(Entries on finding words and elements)
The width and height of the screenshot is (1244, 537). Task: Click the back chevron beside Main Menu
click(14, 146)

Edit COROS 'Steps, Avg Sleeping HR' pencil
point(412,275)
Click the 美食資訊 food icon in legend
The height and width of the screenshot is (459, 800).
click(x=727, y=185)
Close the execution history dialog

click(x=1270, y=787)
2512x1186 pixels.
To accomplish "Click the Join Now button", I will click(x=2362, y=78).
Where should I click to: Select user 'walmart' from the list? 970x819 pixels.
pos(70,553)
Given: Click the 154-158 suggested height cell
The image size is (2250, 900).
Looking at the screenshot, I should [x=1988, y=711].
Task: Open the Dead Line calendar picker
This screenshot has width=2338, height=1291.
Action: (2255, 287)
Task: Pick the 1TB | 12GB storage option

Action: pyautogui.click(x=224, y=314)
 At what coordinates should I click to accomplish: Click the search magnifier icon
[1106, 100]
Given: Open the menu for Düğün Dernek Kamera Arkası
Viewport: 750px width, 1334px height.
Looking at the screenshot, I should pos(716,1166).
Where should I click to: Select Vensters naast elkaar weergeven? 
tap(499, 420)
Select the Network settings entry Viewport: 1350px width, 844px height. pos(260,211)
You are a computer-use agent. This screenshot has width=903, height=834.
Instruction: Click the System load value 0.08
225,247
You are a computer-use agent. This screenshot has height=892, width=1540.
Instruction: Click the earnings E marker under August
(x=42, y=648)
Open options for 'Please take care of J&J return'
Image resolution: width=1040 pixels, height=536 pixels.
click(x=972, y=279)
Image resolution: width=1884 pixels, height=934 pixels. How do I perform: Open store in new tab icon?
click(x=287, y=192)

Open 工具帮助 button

◆ YOUR GOAL ◆
Copy every one of the records above word for word, leaving nothing out and changing nothing.

◆ SOLUTION BELOW ◆
The width and height of the screenshot is (1244, 537). Task: Click the back chevron beside Main Menu
click(14, 146)

Edit COROS 'Steps, Avg Sleeping HR' pencil
point(412,275)
Click the 美食資訊 food icon in legend
The height and width of the screenshot is (459, 800).
click(x=727, y=185)
Close the execution history dialog

click(x=1270, y=787)
2512x1186 pixels.
To accomplish "Click the Join Now button", I will click(x=2362, y=78).
Where should I click to: Select user 'walmart' from the list? 970x819 pixels.
pos(70,553)
Given: Click the 154-158 suggested height cell
The image size is (2250, 900).
Looking at the screenshot, I should [x=1988, y=711].
Task: Open the Dead Line calendar picker
This screenshot has width=2338, height=1291.
Action: (2255, 287)
Task: Pick the 1TB | 12GB storage option

Action: pyautogui.click(x=224, y=314)
 At what coordinates should I click to accomplish: Click the search magnifier icon
[1106, 100]
Given: Open the menu for Düğün Dernek Kamera Arkası
Viewport: 750px width, 1334px height.
Looking at the screenshot, I should pos(716,1166).
Where should I click to: Select Vensters naast elkaar weergeven? 
tap(499, 420)
Select the Network settings entry Viewport: 1350px width, 844px height. pos(260,211)
You are a computer-use agent. This screenshot has width=903, height=834.
Instruction: Click the System load value 0.08
225,247
You are a computer-use agent. This screenshot has height=892, width=1540.
Instruction: Click the earnings E marker under August
(x=42, y=648)
Open options for 'Please take care of J&J return'
Image resolution: width=1040 pixels, height=536 pixels.
click(x=972, y=279)
Image resolution: width=1884 pixels, height=934 pixels. How do I perform: Open store in new tab icon?
click(x=287, y=192)

Open 工具帮助 button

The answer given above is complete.